• **What to produce**
Return every line of the data exactly as it stands.

-- -- --

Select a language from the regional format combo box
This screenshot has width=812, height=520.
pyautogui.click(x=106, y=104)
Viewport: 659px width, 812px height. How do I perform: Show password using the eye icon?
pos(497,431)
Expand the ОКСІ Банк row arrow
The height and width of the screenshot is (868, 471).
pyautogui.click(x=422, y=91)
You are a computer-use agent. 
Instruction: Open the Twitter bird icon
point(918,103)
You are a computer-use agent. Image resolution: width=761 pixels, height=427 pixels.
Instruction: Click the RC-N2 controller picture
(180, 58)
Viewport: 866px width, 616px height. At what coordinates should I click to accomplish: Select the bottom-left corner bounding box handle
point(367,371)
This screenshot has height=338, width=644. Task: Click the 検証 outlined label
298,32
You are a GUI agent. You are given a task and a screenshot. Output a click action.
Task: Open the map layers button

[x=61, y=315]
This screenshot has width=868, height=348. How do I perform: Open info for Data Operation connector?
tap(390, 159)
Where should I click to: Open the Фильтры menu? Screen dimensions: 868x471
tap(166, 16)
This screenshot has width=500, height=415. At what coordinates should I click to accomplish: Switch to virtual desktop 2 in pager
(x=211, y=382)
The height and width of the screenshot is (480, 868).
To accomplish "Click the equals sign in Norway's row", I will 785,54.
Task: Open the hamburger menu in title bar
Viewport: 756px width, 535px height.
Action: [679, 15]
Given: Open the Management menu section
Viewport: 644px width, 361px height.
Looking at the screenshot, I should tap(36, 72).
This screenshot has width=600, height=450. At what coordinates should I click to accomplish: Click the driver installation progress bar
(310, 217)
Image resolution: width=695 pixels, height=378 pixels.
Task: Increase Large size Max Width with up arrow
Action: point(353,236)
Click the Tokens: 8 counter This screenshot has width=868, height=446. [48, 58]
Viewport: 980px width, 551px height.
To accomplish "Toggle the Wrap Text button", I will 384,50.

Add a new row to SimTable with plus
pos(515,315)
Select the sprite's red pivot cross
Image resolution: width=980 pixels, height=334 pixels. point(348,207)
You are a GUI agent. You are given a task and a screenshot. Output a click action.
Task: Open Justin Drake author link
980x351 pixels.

-- -- --

• **Exercise result**
Select a language from the regional format combo box
This screenshot has width=812, height=520.
pyautogui.click(x=106, y=104)
Viewport: 659px width, 812px height. How do I perform: Show password using the eye icon?
pos(497,431)
Expand the ОКСІ Банк row arrow
The height and width of the screenshot is (868, 471).
pyautogui.click(x=422, y=91)
You are a computer-use agent. 
Instruction: Open the Twitter bird icon
point(918,103)
You are a computer-use agent. Image resolution: width=761 pixels, height=427 pixels.
Instruction: Click the RC-N2 controller picture
(180, 58)
Viewport: 866px width, 616px height. At what coordinates should I click to accomplish: Select the bottom-left corner bounding box handle
point(367,371)
This screenshot has height=338, width=644. Task: Click the 検証 outlined label
298,32
You are a GUI agent. You are given a task and a screenshot. Output a click action.
Task: Open the map layers button

[x=61, y=315]
This screenshot has width=868, height=348. How do I perform: Open info for Data Operation connector?
tap(390, 159)
Where should I click to: Open the Фильтры menu? Screen dimensions: 868x471
tap(166, 16)
This screenshot has width=500, height=415. At what coordinates should I click to accomplish: Switch to virtual desktop 2 in pager
(x=211, y=382)
The height and width of the screenshot is (480, 868).
To accomplish "Click the equals sign in Norway's row", I will 785,54.
Task: Open the hamburger menu in title bar
Viewport: 756px width, 535px height.
Action: [679, 15]
Given: Open the Management menu section
Viewport: 644px width, 361px height.
Looking at the screenshot, I should tap(36, 72).
This screenshot has width=600, height=450. At what coordinates should I click to accomplish: Click the driver installation progress bar
(310, 217)
Image resolution: width=695 pixels, height=378 pixels.
Task: Increase Large size Max Width with up arrow
Action: point(353,236)
Click the Tokens: 8 counter This screenshot has width=868, height=446. [48, 58]
Viewport: 980px width, 551px height.
To accomplish "Toggle the Wrap Text button", I will 384,50.

Add a new row to SimTable with plus
pos(515,315)
Select the sprite's red pivot cross
Image resolution: width=980 pixels, height=334 pixels. point(348,207)
You are a GUI agent. You are given a task and a screenshot. Output a click action.
Task: Open Justin Drake author link
980x351 pixels.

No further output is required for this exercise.